WHAT YOU NEED TO DO:
The number of lines holding "dialog" in the listing below is all you should give.

DATA IN THIS EXERCISE:
/---

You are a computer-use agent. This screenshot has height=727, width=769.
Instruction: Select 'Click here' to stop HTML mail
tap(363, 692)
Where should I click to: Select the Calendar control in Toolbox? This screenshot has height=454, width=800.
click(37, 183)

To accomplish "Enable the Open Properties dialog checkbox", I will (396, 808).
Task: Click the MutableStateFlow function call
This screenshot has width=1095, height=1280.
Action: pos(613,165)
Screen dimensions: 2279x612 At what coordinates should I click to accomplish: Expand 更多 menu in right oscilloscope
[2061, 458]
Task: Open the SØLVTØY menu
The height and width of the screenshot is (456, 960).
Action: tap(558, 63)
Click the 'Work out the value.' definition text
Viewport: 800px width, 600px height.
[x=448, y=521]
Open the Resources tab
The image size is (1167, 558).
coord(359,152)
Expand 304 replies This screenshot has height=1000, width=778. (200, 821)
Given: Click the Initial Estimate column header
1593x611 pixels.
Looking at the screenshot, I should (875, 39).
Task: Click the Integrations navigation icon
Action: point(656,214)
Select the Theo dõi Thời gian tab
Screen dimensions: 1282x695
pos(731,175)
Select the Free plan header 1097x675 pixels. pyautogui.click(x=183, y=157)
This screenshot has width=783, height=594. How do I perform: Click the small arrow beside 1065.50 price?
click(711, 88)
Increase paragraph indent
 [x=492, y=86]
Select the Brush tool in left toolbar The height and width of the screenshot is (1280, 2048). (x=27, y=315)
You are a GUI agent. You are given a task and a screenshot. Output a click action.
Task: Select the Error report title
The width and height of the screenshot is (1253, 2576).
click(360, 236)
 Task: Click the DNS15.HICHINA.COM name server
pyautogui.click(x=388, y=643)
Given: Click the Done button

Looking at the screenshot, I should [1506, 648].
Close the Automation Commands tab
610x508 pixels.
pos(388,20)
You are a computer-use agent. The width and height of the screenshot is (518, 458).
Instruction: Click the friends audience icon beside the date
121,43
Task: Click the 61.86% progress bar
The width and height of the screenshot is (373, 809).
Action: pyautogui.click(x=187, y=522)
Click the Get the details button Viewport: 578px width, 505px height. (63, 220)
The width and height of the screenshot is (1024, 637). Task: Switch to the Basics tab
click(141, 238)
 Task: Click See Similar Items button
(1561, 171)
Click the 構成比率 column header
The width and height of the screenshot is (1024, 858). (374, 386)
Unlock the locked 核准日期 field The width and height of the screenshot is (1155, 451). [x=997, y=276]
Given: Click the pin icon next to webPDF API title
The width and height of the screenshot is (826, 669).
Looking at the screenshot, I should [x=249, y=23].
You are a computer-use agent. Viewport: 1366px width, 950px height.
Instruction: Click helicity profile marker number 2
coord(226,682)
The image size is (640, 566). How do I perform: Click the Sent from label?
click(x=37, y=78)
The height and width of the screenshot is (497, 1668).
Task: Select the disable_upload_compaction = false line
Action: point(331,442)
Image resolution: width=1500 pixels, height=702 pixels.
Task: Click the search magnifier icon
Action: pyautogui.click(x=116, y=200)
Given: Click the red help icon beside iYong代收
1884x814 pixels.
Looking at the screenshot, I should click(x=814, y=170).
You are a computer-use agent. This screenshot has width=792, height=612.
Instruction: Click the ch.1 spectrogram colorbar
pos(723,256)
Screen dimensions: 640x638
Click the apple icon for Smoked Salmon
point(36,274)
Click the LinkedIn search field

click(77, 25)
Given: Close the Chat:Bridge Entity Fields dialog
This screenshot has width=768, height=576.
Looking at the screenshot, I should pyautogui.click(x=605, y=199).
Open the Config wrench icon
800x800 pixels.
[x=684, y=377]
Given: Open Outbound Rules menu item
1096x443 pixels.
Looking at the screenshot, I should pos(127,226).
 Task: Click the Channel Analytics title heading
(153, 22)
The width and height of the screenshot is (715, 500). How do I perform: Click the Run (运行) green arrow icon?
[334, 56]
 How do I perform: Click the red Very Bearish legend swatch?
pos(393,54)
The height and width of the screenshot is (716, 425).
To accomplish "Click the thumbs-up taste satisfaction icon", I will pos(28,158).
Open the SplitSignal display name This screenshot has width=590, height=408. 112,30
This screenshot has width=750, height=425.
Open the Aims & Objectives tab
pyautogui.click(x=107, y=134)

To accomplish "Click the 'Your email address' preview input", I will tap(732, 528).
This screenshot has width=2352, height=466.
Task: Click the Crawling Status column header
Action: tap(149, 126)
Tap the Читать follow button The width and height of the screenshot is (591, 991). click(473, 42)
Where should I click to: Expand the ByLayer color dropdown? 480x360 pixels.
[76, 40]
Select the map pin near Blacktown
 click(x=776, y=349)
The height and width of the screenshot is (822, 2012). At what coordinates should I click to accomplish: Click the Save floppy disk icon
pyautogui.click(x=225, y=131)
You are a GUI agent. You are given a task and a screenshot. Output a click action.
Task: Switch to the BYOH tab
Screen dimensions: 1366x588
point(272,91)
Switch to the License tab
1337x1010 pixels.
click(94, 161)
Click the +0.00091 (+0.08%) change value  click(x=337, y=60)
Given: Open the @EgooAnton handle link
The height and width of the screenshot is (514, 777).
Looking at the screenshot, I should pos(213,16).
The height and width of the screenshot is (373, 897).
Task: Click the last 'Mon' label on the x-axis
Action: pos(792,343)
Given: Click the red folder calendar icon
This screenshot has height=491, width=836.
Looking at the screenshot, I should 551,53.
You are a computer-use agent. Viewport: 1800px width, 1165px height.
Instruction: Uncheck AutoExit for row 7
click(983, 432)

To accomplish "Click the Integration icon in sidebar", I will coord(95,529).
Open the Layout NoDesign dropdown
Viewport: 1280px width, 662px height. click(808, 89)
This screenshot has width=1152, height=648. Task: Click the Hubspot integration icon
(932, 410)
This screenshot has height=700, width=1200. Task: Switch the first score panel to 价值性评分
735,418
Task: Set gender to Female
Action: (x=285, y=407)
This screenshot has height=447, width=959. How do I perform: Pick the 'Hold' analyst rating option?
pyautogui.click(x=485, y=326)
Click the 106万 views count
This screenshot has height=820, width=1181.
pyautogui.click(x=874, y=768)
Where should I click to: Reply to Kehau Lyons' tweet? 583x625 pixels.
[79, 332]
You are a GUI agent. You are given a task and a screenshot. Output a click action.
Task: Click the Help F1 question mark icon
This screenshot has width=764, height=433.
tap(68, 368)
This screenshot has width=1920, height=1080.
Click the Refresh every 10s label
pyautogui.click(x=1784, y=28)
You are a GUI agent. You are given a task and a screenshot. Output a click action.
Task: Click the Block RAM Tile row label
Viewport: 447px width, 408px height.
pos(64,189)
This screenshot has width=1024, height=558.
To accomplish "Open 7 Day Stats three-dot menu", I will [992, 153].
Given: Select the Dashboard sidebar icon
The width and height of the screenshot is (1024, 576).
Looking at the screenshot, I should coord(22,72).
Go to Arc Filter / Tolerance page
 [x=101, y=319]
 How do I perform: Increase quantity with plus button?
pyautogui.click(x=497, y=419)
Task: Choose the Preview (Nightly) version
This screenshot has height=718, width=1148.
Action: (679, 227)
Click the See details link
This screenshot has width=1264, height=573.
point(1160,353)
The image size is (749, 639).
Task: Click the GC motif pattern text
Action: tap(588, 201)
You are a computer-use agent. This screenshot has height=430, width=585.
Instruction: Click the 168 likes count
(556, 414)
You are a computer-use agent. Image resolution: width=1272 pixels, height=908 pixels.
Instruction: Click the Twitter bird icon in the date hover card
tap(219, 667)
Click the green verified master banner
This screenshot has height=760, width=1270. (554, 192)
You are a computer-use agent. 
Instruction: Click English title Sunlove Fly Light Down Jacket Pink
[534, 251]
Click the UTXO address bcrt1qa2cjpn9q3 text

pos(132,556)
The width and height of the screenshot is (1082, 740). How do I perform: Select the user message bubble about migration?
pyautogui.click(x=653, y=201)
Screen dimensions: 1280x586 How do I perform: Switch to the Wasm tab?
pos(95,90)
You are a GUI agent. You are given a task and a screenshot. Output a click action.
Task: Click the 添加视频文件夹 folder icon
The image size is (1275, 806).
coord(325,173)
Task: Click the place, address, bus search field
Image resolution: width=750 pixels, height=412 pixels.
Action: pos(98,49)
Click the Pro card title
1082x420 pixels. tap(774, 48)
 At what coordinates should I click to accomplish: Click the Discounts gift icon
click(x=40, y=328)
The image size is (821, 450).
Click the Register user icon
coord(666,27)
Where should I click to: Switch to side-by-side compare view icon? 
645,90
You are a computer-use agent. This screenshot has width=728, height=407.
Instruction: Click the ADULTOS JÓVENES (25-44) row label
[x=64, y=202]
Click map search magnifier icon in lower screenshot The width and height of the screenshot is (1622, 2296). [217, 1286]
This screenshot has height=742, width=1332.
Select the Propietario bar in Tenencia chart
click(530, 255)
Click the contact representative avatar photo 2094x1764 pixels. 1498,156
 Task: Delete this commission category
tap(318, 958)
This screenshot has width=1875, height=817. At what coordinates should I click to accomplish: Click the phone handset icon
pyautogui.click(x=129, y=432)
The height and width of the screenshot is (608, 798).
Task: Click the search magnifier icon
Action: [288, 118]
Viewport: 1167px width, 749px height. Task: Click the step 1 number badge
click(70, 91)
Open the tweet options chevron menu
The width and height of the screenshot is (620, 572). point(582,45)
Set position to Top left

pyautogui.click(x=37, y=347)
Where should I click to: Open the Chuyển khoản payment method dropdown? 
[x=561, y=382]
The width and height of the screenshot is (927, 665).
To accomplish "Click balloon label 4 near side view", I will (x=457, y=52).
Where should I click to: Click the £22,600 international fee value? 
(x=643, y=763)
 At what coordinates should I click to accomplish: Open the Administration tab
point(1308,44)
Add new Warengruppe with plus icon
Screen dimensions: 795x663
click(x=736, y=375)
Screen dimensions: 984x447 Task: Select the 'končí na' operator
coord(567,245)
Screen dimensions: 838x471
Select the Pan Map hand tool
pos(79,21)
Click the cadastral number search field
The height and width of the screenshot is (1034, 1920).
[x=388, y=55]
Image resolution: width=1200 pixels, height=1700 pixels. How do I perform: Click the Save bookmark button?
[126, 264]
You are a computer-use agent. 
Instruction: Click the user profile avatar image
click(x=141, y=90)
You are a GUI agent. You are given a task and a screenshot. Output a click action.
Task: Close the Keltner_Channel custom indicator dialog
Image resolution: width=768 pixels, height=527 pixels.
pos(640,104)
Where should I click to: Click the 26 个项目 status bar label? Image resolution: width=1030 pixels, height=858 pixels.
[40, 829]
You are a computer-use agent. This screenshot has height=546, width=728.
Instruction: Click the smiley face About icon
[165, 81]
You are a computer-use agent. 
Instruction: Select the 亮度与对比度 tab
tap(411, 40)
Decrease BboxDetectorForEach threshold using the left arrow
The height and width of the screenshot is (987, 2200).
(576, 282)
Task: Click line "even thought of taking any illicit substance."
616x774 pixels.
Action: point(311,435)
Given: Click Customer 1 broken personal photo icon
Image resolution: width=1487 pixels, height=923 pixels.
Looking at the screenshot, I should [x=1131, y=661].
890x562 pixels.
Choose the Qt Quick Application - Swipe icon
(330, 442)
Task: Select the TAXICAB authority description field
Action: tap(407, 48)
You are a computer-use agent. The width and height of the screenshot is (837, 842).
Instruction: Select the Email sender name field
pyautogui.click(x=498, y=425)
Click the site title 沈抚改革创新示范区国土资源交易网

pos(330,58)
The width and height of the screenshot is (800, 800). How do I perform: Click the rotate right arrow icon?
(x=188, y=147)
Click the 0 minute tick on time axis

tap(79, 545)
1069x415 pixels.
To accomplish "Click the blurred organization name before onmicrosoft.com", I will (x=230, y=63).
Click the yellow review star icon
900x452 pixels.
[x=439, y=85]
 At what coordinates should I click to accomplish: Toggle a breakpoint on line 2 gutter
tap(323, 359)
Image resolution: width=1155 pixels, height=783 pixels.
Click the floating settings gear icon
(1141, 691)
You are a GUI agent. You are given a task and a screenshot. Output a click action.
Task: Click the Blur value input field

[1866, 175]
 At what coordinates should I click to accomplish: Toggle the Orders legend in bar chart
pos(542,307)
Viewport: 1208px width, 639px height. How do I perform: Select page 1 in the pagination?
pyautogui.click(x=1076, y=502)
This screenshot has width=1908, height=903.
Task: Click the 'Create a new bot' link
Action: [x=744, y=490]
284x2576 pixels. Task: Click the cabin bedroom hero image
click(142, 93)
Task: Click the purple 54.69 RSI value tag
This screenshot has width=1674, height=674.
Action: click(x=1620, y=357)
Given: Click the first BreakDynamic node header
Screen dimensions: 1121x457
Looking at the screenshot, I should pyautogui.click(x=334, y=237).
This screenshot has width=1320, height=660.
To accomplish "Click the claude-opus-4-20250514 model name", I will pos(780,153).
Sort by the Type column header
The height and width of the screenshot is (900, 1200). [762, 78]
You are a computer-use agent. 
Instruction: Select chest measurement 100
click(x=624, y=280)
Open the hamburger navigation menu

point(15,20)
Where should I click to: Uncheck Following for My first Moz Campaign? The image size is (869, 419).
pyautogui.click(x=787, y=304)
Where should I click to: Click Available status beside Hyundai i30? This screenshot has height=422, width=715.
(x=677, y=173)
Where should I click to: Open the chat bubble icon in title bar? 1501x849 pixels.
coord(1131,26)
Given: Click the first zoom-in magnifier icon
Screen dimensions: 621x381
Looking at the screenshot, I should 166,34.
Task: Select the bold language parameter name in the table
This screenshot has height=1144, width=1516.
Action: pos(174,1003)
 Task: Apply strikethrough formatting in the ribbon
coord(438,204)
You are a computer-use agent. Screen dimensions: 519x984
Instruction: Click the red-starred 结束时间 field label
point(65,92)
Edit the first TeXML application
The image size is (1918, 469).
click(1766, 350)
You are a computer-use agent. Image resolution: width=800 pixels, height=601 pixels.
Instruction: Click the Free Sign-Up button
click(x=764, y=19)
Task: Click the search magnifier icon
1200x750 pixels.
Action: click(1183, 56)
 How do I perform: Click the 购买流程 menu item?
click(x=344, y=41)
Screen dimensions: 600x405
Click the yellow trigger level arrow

\---

COMPLETED TASK:
3